You should be familiar with some basic Hadoop commands which will be the basis of the entire cycle. The Hadoop HDFS commands are similar to the Linux environment, hence just prefix the commands with ‘hadoop fs’
Here are some commands that we’ll be using in this article:
Hadoop fs –ls, mkdir, cat, copyFromLocal, moveFromLocal, cp, mv, put, get, chmod
We will use these commands one by one at various situations which gives a clear understanding of their usage.
Let’s switch user to Hadoop by su hadoop. Once done list the contents under user by using
$ hadoop fs –ls /user
There are only two directories named hadoop and hive under user. So let’s create a new directory named ‘demo’ by using
$ hadoop fs –mkdir /user/demo
This directory can be used further, to place our ingested and processed files.
When it comes to importing data from a relational database management system (RDBMS) such as MySQL or Oracle into the HDFS, an open source tool called Sqoop is used. Sqoop uses MapReduce to import and export data. With Sqoop, you can
- Import individual tables or entire databases to files in HDFS
- Import from SQL databases directly into your Hive data warehouse
Other than this, Sqoop also supports additional import targets like importing records to HBase and Accumulo. This article focuses on importing data from various databases to HDFS which is primary for a big data play. Import to Hive and HBase will be covered in the later articles.
You no need to install Sqoop separately, as E-MapReduce comes with Sqoop integrated since version 1.3.Lets precheck before using it. Give sqoop-version. This shows you a message that sqoop is up and running and the version of sqoop will be displayed as per our command.
Two important functions to look at!
- Sqoop import
- Sqoop export
To work with these two functions, there are some pre-requisites.
We will be in need of Namenode location to read and write files to HDFS. The core-site.xml file has the details of where the Namenode runs in the cluster, I/O settings, etc. There are two ways to get this. Either on premise or Cloud, the usual method is to obtain this from ‘core-site.xml’ file which comprises of all configuration details. This can be done by navigating to the file location as shown in the screenshots below.
ls /usr/lib/Hadoop-current/etc/Hadoop to list the various configuration files of HDFS, MapReduce and Yarn. This path slightly varies based on the providers like Cloudera. From the files listed, you can notice some major files like hdfs-site.xml and core-site.xml file.
But Alibaba Cloud provides a user-friendly UI which reduces the effort of finding configuration files and changing various settings using Linux commands which might be tough for beginners.
Now let’s navigate to the cluster we created.
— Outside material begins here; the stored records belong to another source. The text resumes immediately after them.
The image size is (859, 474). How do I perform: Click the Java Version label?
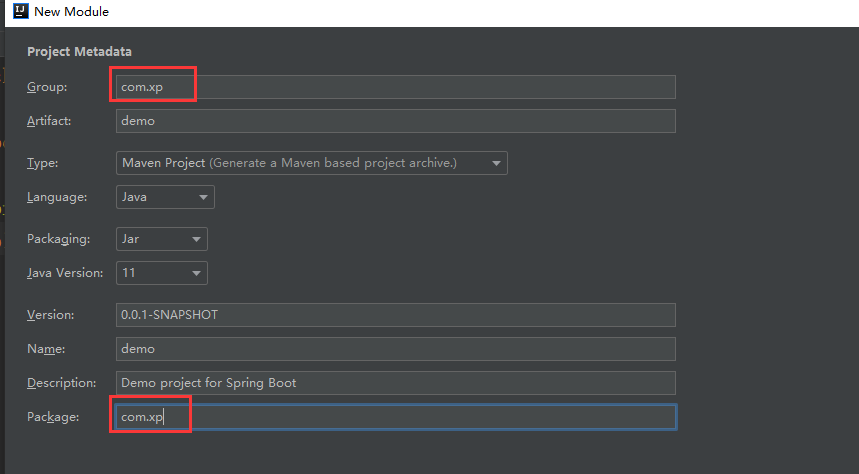[x=65, y=273]
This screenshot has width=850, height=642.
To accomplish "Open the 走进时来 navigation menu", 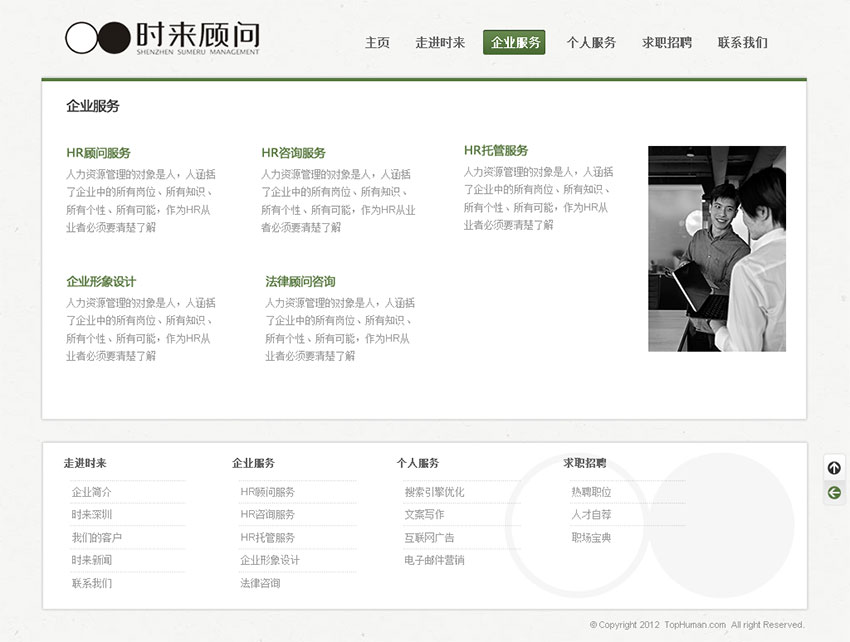I will 440,43.
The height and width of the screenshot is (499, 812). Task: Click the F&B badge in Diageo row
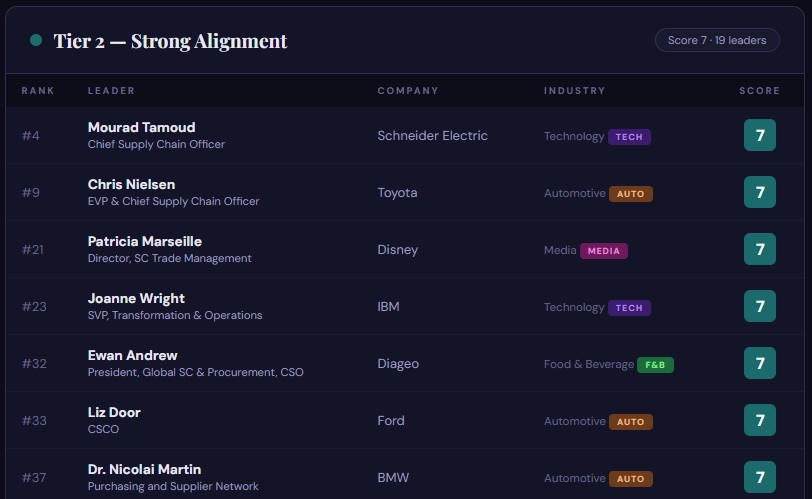655,365
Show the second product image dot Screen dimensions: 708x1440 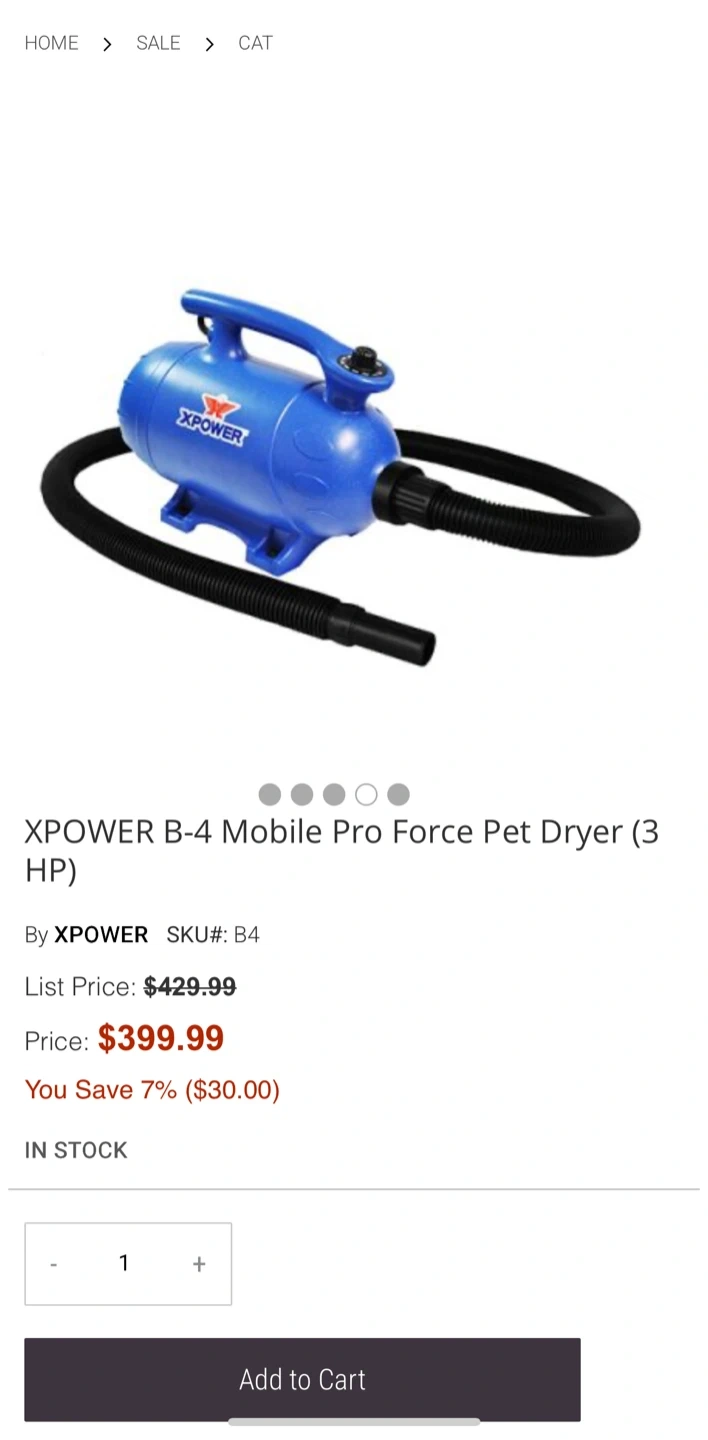(x=302, y=794)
Move to Clusters and Services under Cluster Management tab. You can see the services in action. Click on HDFS
On the following screen navigate to ‘Configuration’ and here you can view all the configuration files which we found using Linux commands. Now changing the configurations becomes easier right!
In the above image, you can see the replication factor which is under hdfs-site.xml. Let’s navigate to core-site.xml and note the Namenode location as follows
Drivers and Connectors
If the needed drivers are not shipped by Sqoop by default, then download them and save to the /usr/lib/sqoop-current/lib. The below points will explain this in detail.
Mostly sqoop runs in the master node, but if you have configured it to run on any of the worker nodes, then install the JDBC drivers only on the machine where Sqoop runs. It’s not necessary to install them on all hosts of your multi-node cluster.
1. Assume your data resides in Oracle Database. Accept the license agreement and download the JDBC Driver for Oracle from the below link, as it will not be available in the default drivers
Download the JDBC driver which is compatible with your database version and copy it to the Sqoop library as shown below
$ sudo cp ojdbc6.jar /usr/lib/sqoop-current/lib
sudo gives you superuser privileges and cp copies the file to the mentioned path.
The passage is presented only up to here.